§ **EXERCISE**
Skip the pictures. Return exactly the lines from the one containing "You are a computer-use" through the end of the entries below.

Source data
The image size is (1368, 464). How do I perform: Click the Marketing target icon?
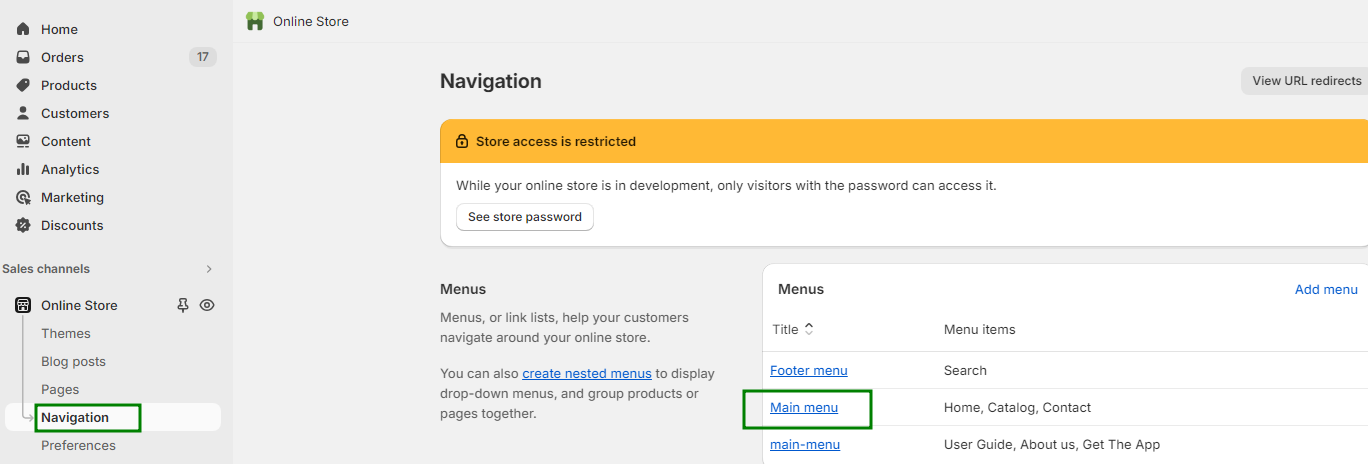[x=23, y=197]
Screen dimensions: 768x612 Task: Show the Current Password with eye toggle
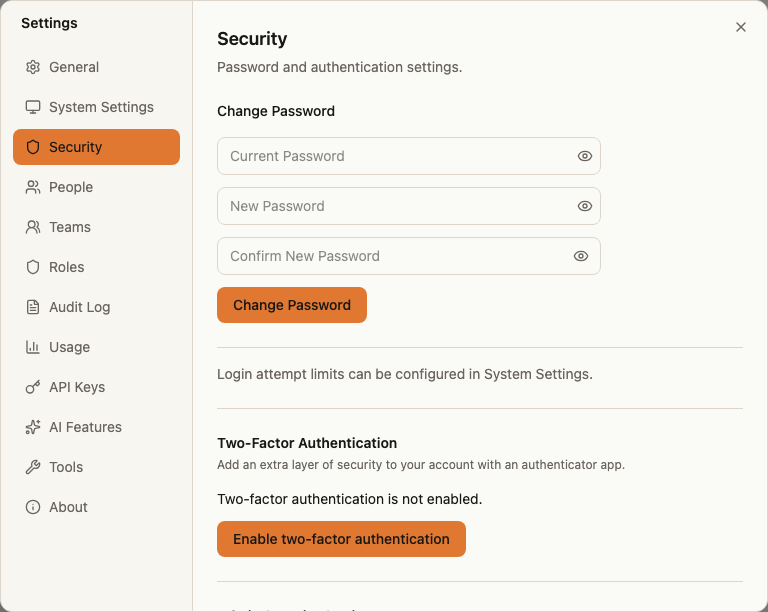point(585,156)
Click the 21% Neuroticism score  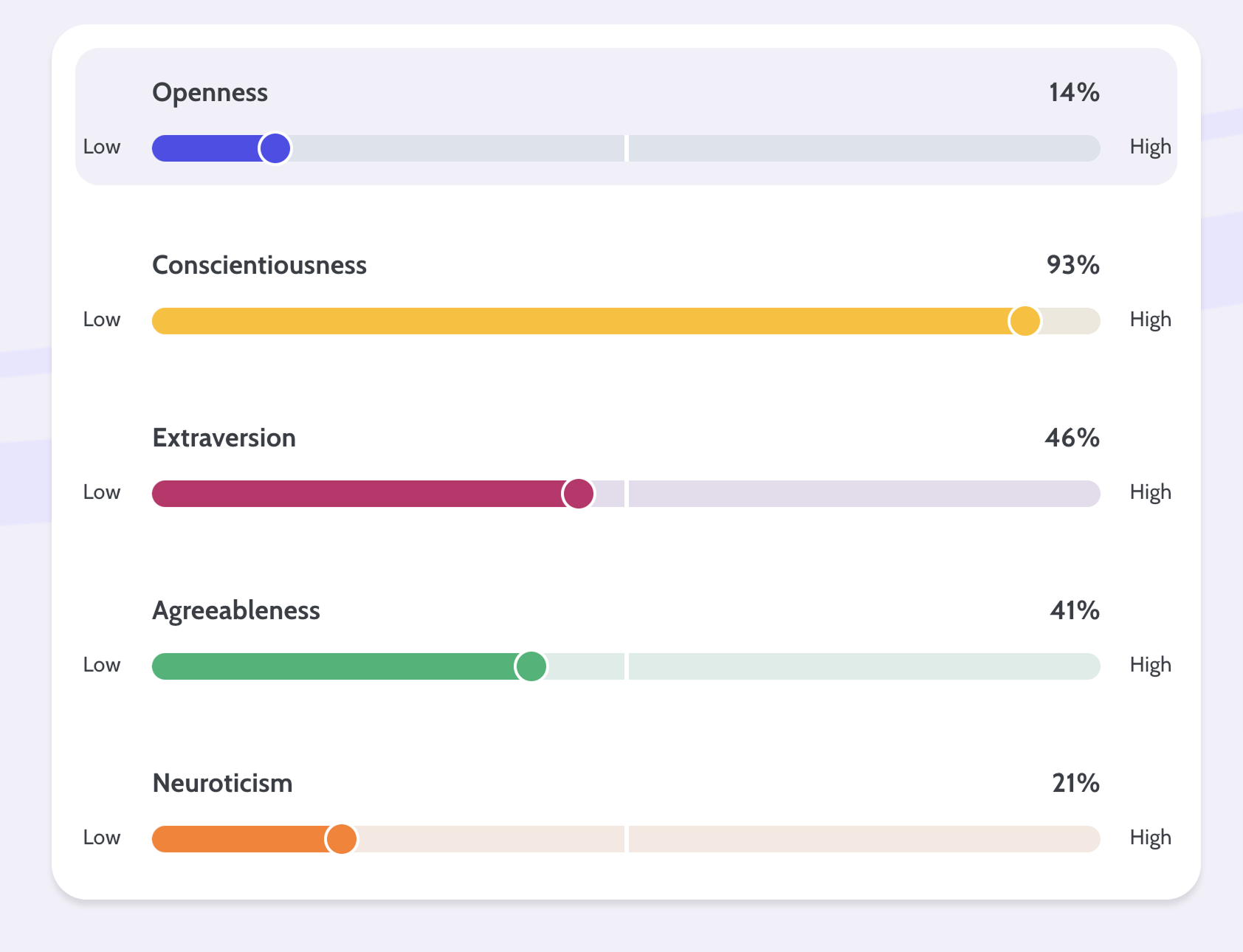pyautogui.click(x=1075, y=784)
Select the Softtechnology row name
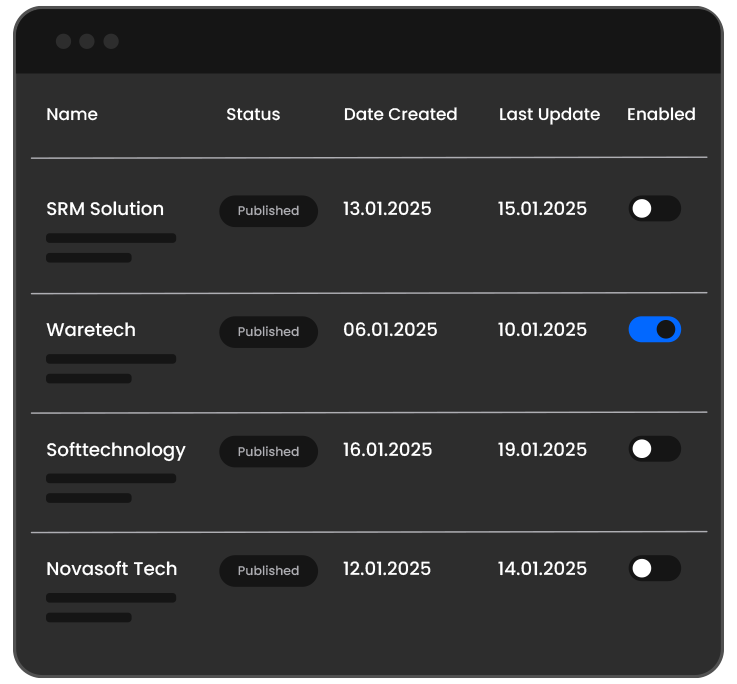 pyautogui.click(x=116, y=450)
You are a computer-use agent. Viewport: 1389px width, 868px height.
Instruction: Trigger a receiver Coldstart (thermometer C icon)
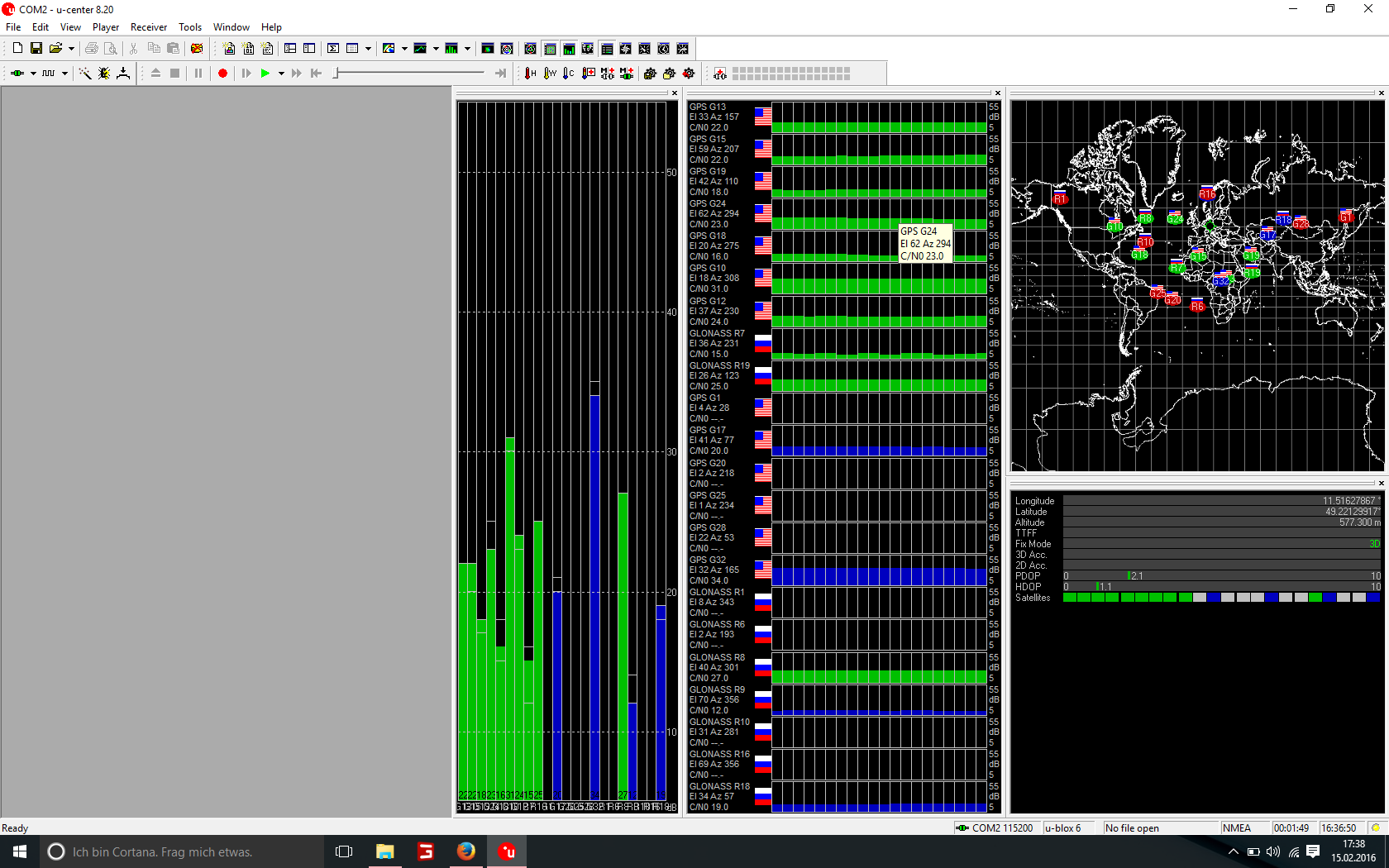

§ **PROBLEM SOLUTION**
You are a computer-use agent. Viewport: 1389px width, 868px height.
Instruction: Trigger a receiver Coldstart (thermometer C icon)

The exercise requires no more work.